Several limitations of our study must also be acknowledged. Though our study was carefully designed and estimation of ancestry-specific allele frequency for the associated SNVs informed our choice of study population for replication, we were unable to replicate our genome-wide significant findings in independent samples. Possible reasons include an insufficient power of the replication samples due to limited sample size and differences in allele frequency; differences in the cognitive tests performed in the various replication samples, though to some extent they measure similar functional domains; the relatively young age of our discovery sample; differences in the genetic architecture at the associated loci due to complex local admixture, epistasis due to differences in genetic backgrounds, and gene-by-environment interaction that may vary among different populations. In addition, we cannot rule out that our findings may be false positives possibly due to residual or unmeasured confounding unique to this admixed and diverse population. Additional studies in other large samples of Hispanics/Latinos with comparable degree of diversity are therefore warranted for further validation of these findings and for a better understanding of the genetic architecture of this population.

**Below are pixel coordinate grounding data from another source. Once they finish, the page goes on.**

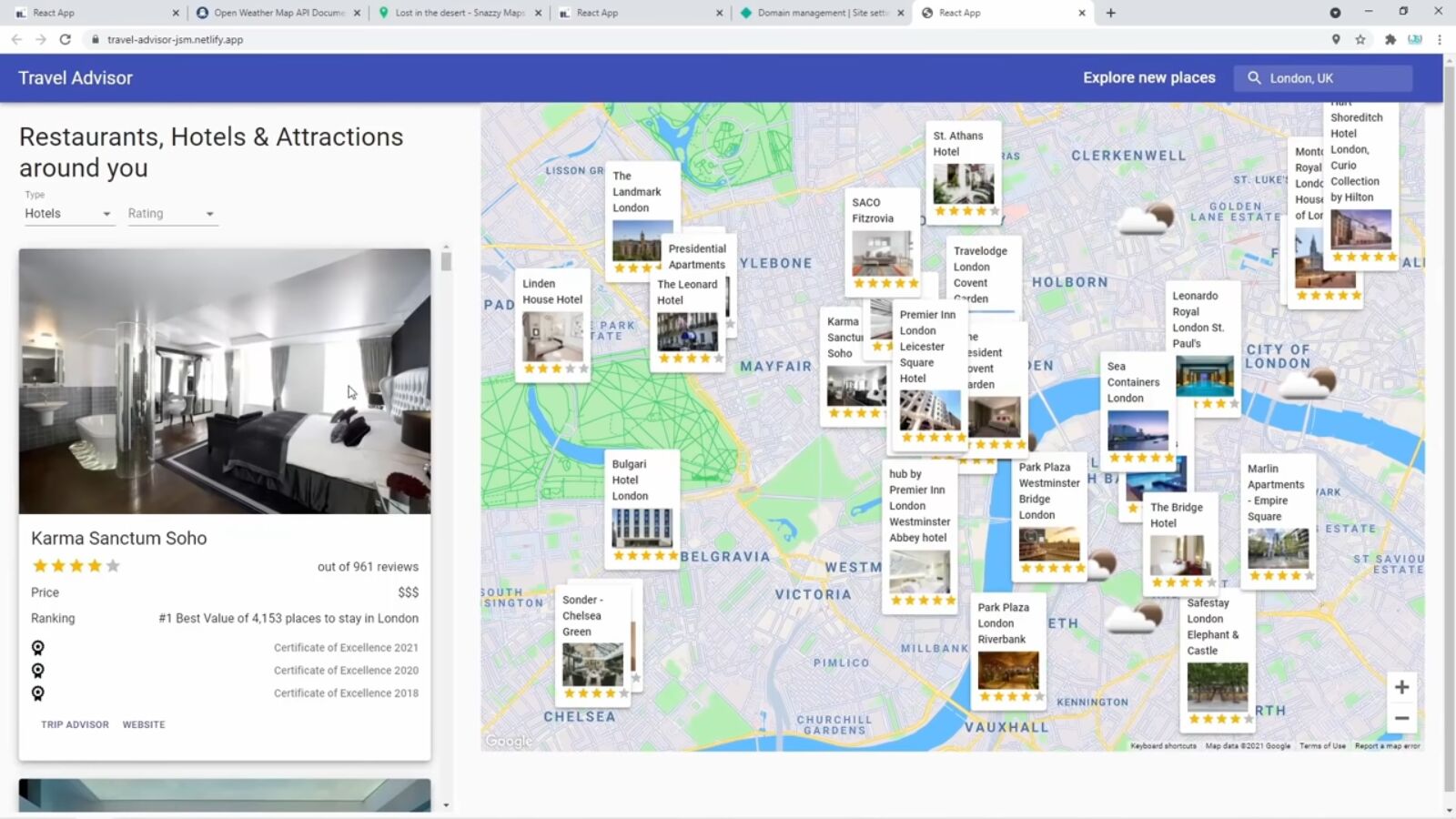This screenshot has width=1456, height=819.
Task: Zoom out on the map
Action: (1401, 718)
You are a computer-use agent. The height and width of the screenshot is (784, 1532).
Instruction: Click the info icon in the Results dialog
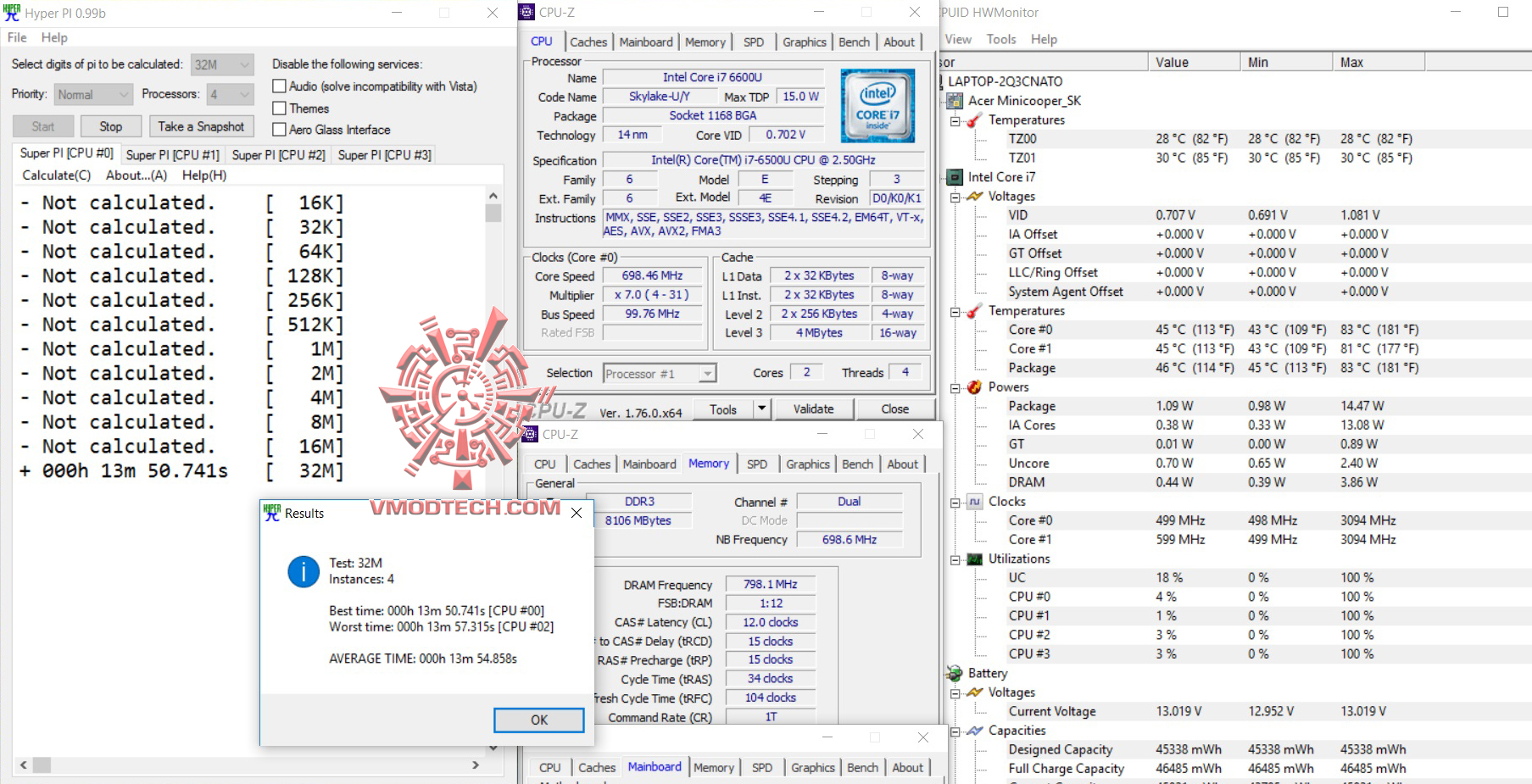coord(303,571)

To facilitate interpretation and comparison of our data with published results from a large sample of mostly European ancestry, we performed a GWAS of a measure of general cognitive function (PC1) as described by Davies et al14. No locus reached genome-wide significance likely due to low power. Six suggestive loci showed some limited evidence of association with general cognitive function in Davies et al. Notably one of the loci (3p14.1, FRMD4B) was the same as that identified in our GWAS of WFT. Only two out of 148 previously identified loci met the criteria for replication in our study. These include a locus on chromosome 4q24, which encompasses TET2, a gene encoding a DNA demethylase with known roles in the microglial inflammatory response and neurodegenerative diseases;77,78 and a locus on chromosome 13q31.2, which encompasses LINC00433 but no protein-coding gene. Taken together, these results further illustrate the need for larger samples of diverse Hispanics/Latinos and the potentially unique genetic architecture of cognitive function in this population.

Although our sample size may have limited our independent discoveries, meta-analysis of our data with the published GWAS of general cognitive function in a European ancestry sample yielded 30 additional loci reaching genome-wide significance. Among these, 26 showed little evidence of heterogeneity among the 2 studies, suggesting the possibility of shared genetic susceptibility among Hispanics/Latinos and those of European ancestry.

In conclusion, we report the results of a large-scale GWAS of cognitive function among diverse middle-aged and older US Hispanics/Latinos. We identified genome-wide significant common and rare variants associated with multiple measures of cognitive function, indicating possible candidate genes. Replication in independent Hispanic/Latino samples with the comparable level of diversity are warranted to confirm our findings. Our study underscores the pressing need for genetic investigations in large samples of Hispanics/Latinos in order to characterize the genetic underpinnings of cognitive function, which are both unique to this population and shared with populations of other ancestries.